Usages et non-usages du numérique dans le modèle pédagogique de formation à distance de l’Université virtuelle du Sénégal

Tensions entre caractéristiques du public étudiant, vision de l’éducation et ressources

Uses and non-uses of digital technology in the Université virtuelle du Sénégal distance education model: Tensions between student characteristics, educational vision and resources

Uso y no uso de la tecnología digital en el modelo pedagógico a distancia de la Université virtuelle du Sénégal: Tensiones entre las características de los alumnos, la visión educativa y los recursos

https://doi.org/10.52358/mm.vi14.316

Mada Lucienne Tendeng, conseillère en pédagogie universitaire

Université Laval, Canada

mada-lucienne.tendeng.1@ulaval.ca

RÉSUMÉ

Une analyse de trois cours offerts au premier semestre du cheminement d’étudiants de la sixième promotion, inscrits en 2019-2020 dans les trois pôles (unités) de formation de l’Université virtuelle du Sénégal (UVS), laissait déjà percevoir un certain effet des éléments contextuels sur les pratiques d’enseignement et d’apprentissage (Tendeng, 2020). Dans la suite de ce travail, la présente réflexion décrypte les composantes du modèle de formation à distance (FAD) de l’UVS, en lien avec les choix d’usage et de non-usage du numérique, les caractéristiques et besoins du public apprenant, les ressources disponibles, etc.

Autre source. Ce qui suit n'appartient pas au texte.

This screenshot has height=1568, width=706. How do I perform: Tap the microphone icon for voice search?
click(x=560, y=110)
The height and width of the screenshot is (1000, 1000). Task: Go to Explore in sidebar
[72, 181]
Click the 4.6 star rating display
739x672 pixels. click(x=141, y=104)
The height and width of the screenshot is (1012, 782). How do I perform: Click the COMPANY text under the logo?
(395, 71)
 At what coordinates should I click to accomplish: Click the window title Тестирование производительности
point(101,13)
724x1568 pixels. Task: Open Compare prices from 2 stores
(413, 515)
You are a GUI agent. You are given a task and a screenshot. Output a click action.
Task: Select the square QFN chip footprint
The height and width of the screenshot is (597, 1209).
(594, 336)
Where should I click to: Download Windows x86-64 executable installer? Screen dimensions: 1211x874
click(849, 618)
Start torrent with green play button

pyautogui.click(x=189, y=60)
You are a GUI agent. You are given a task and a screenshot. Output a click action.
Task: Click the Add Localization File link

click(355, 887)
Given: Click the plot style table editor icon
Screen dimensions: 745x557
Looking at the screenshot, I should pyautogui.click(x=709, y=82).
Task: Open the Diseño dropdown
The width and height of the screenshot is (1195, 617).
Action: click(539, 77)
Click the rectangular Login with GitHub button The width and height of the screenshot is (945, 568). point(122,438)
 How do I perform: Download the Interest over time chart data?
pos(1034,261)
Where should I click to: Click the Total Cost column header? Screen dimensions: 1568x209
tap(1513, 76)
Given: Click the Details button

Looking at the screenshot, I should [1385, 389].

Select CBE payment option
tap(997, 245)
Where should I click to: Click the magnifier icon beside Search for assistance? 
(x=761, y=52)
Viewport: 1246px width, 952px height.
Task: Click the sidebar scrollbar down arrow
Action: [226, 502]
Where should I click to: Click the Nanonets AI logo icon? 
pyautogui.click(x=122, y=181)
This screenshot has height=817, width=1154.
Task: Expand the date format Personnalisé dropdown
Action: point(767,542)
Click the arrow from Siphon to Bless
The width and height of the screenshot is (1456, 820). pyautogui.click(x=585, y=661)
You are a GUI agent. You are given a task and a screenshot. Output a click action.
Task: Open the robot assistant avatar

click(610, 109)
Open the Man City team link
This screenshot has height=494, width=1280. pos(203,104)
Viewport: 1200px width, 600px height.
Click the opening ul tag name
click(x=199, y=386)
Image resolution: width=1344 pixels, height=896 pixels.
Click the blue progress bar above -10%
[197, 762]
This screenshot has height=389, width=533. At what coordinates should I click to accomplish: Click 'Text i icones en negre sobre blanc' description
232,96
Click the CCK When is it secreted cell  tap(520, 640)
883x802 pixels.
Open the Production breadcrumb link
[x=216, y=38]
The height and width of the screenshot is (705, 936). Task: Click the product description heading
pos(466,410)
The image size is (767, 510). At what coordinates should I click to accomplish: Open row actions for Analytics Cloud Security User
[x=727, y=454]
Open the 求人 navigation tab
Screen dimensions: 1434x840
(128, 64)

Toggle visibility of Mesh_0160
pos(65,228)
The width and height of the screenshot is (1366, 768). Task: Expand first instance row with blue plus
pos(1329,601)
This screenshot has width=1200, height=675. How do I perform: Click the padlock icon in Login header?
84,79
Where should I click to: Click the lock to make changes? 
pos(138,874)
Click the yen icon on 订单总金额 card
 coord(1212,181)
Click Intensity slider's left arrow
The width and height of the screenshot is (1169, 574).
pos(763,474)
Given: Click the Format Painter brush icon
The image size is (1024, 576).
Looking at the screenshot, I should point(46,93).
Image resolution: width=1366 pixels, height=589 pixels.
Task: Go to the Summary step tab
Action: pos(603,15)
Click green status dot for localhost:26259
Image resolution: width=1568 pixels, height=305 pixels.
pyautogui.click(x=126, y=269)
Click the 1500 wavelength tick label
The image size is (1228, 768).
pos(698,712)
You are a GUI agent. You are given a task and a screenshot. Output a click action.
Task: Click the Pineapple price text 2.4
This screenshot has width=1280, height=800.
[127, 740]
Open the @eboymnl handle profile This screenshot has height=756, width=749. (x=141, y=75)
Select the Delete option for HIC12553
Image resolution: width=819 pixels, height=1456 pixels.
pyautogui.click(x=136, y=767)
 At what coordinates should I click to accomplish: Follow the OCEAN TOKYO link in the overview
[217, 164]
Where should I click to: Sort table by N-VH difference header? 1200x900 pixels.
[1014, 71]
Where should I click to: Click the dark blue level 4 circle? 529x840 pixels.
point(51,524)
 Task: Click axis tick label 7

Mots-clés : Université virtuelle du Sénégal, public étudiant, usages du numérique, distance

ABSTRACT

An analysis of three courses offered in the first semester of the 6th graduating class enrolled in 2019-2020 in the three training poles (units) of Université virtuelle du Sénégal, already suggested some effects of contextual elements on teaching and learning practices (Tendeng, 2020). In the continuation of this work, the present reflection deciphers the components of the UVS distance learning (DL) model in relation to the choices of use and non-use of digital technology, the characteristics and needs of the learning public and the available resources.

Keywords: Université virtuelle du Sénégal, student public, digital uses, distance

RESUMEN

Un análisis de tres cursos ofrecidos en el primer semestre del sexto año de los estudiantes matriculados en 2019-2020 en los tres polos de formación (unidades) de la UVS, ya sugería un cierto efecto de los elementos contextuales en las prácticas de enseñanza y aprendizaje (Tendeng, 2020). En la continuación de este trabajo, la presente reflexión descifra los componentes del modelo de formación a distancia (AD) de la Université virtuelle du Sénégal (UVS), en relación con las opciones de uso y no uso de la tecnología digital, las características y necesidades del público estudiantil, los recursos disponibles, etc.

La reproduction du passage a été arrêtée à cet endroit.